Most worrying of all for the Kremlin’s political technologists is that these elections have shown that the levers of “stability” are no longer very effective. Sunday’s was the dirtiest election in modern Russian history. In Moscow’s Maimonides State Jewish Academy last month, 200 students were mustered in a concert hall and told that they were joining Putin’s People’s Front, an umbrella group cooked up by the Kremlin to sidestep the unpopularity of United Russia. Students who did not wish to join were invited to step forward and explain their reasons to the whole university (only 15 did). The websites of Ekho Moskvy radio station, more or less the only independent, mainstream mass medium still tolerated, and the U.S.- and EU-funded Golos NGO, an electoral watchdog, were shut down by a sustained hacking attack Sunday. Across Russia, independent electoral observers were harassed (in one case for having the wrong-size name badge), journalists were denied access to polling stations, and there were widespread reports of stuffed ballots and improbable counts. Yet even with the full resources of the state at its disposal, United Russia won big only in Russia’s lunatic asylums (where the party scored an impressive 90 percent of votes), the former rebel republic of Chechnya (which boasted a close to 100 percent voter turnout, with United Russia scoring 99.48 percent of the vote), and the troubled Caucasus republic of Dagestan, which is teetering on the brink of civil war.

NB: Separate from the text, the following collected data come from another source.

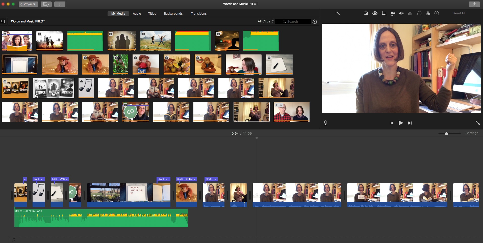Click the Reset All button
This screenshot has width=483, height=243.
point(459,13)
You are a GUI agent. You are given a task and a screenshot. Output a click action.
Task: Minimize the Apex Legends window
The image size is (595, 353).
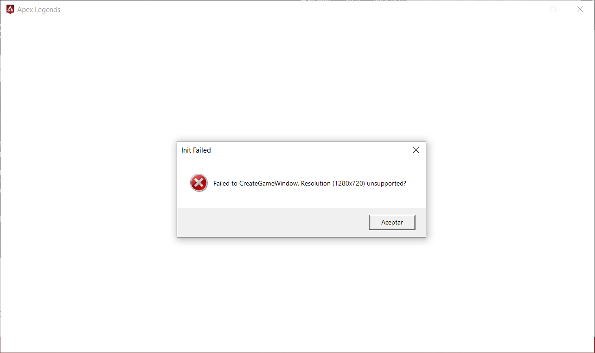tap(525, 9)
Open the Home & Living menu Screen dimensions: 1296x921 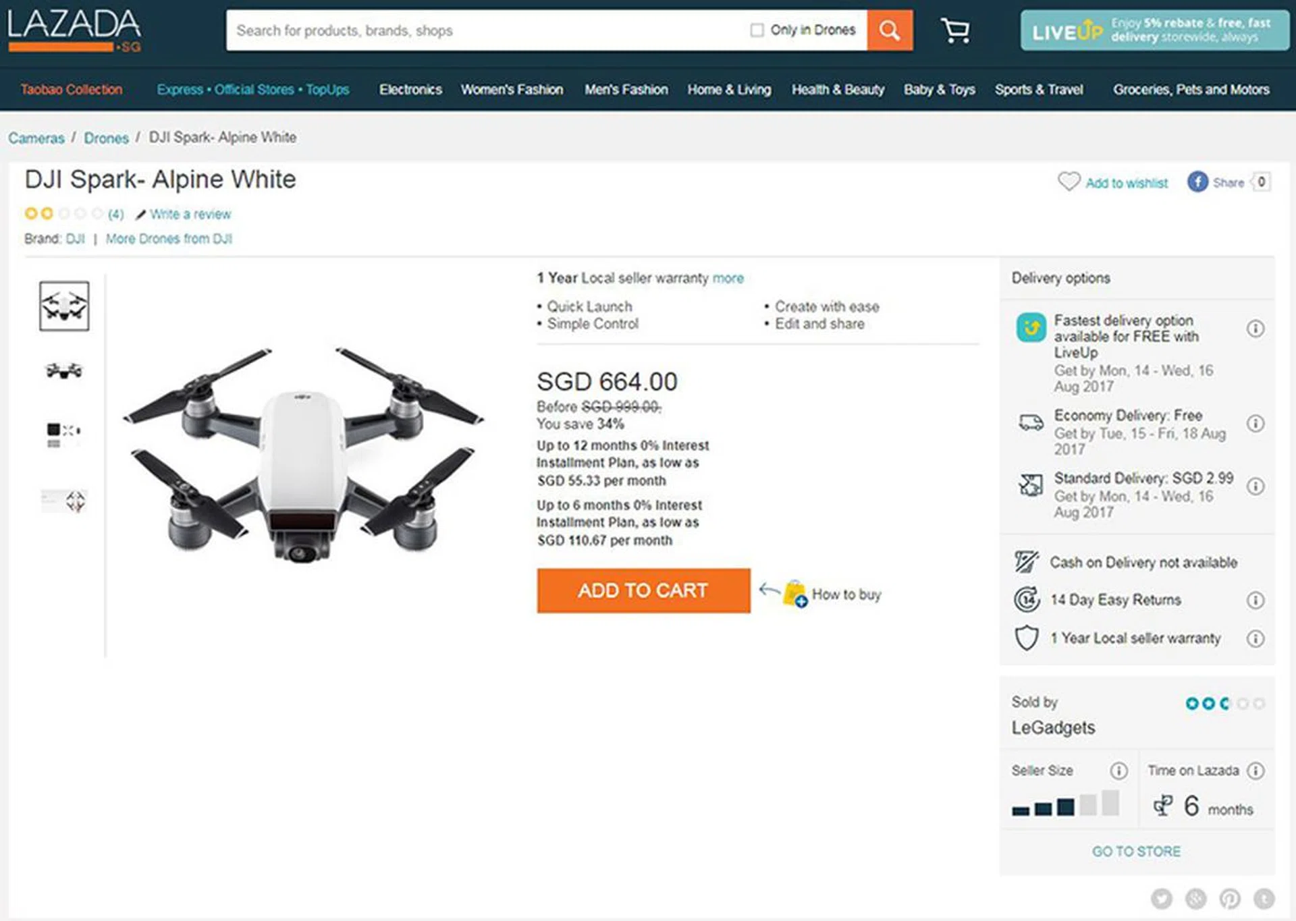click(x=729, y=90)
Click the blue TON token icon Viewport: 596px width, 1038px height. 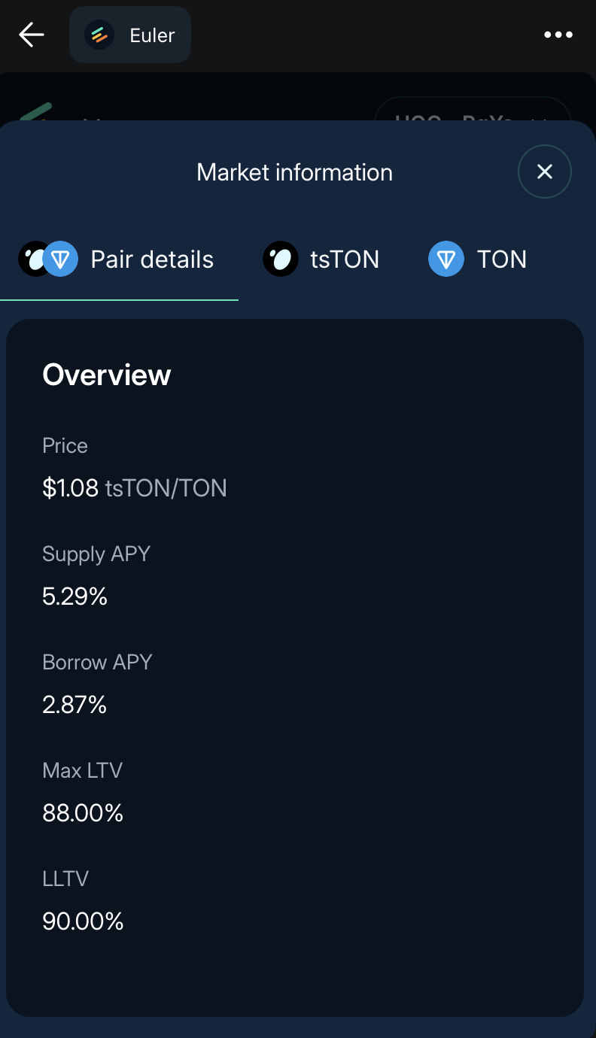(446, 260)
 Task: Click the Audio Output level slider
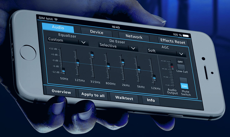click(x=171, y=67)
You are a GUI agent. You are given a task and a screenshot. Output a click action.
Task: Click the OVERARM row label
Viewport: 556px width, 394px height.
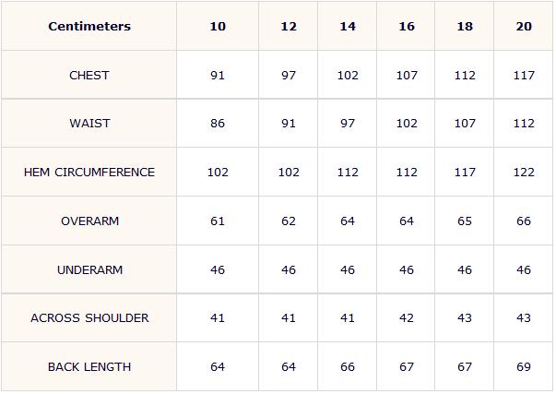(x=89, y=221)
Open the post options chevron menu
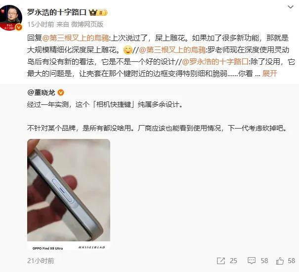299x272 pixels. click(x=290, y=7)
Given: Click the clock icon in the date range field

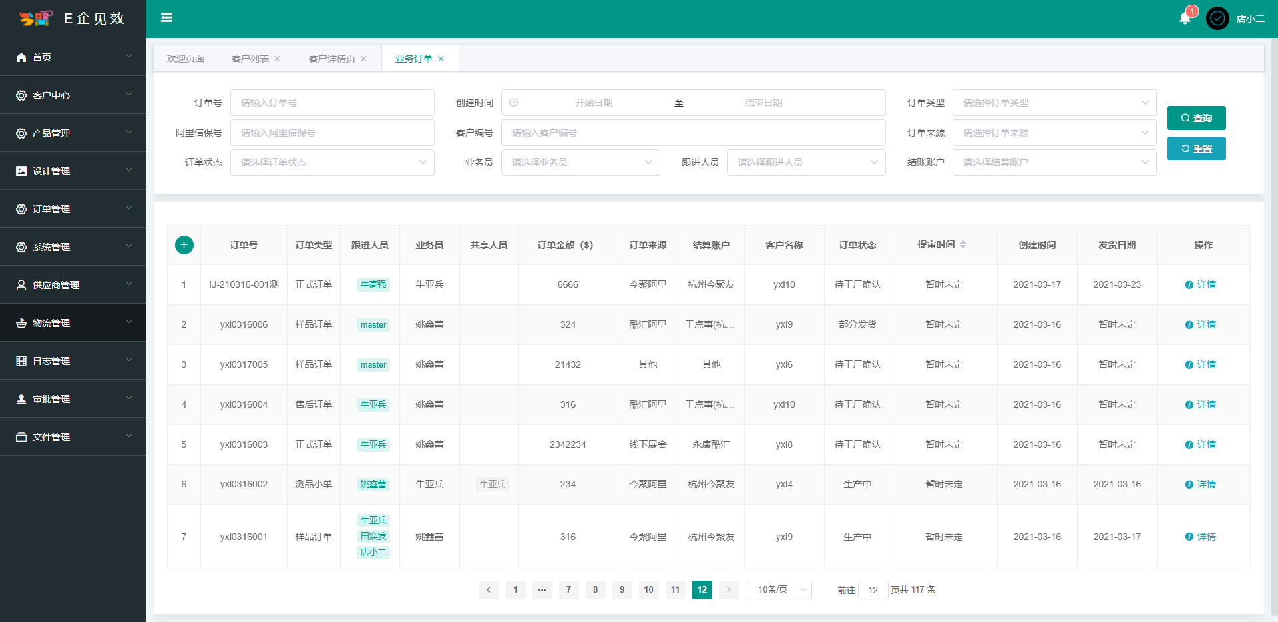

United Russia’s sagging poll ratings come as no surprise, of course—the party’s own internal polling showed its support slipping to around 30 percent in Moscow this summer. What’s disturbing is Putin’s response. In a speech to a carefully orchestrated United Russia convention earlier this month, he struck a note of aggressive anti-Western rhetoric. "Some foreign countries are gathering those to whom they are paying money in order to influence the election campaign," Putin told supporters. These alleged foreign meddlers “are wasting their time, because Judas is not the most respected biblical character in our country." For good measure, Putin also attacked political opponents, Russia’s beleaguered democrats, for helping in the collapse of the Soviet Union and accusing them of looting the country during the economic chaos of the 1990s.
At the same convention, Putin announced that he would be running again for the presidency in 2012, with his liberal stand-in and current president Dmitry Medvedev taking the job of prime minister. It’s hard not to see Sunday’s vote as a protest against six more years of Putin. The scary thing is that these, for Russia, are the good times. Thanks to a wisely managed Stability Fund set up at the height of the oil boom, the Kremlin has been able to balance the nation’s budget without going into crippling debt (unlike Europe). And the Kremlin has spent large chunks of its oil wealth on pensions, schools, hospitals, housing projects, and the military.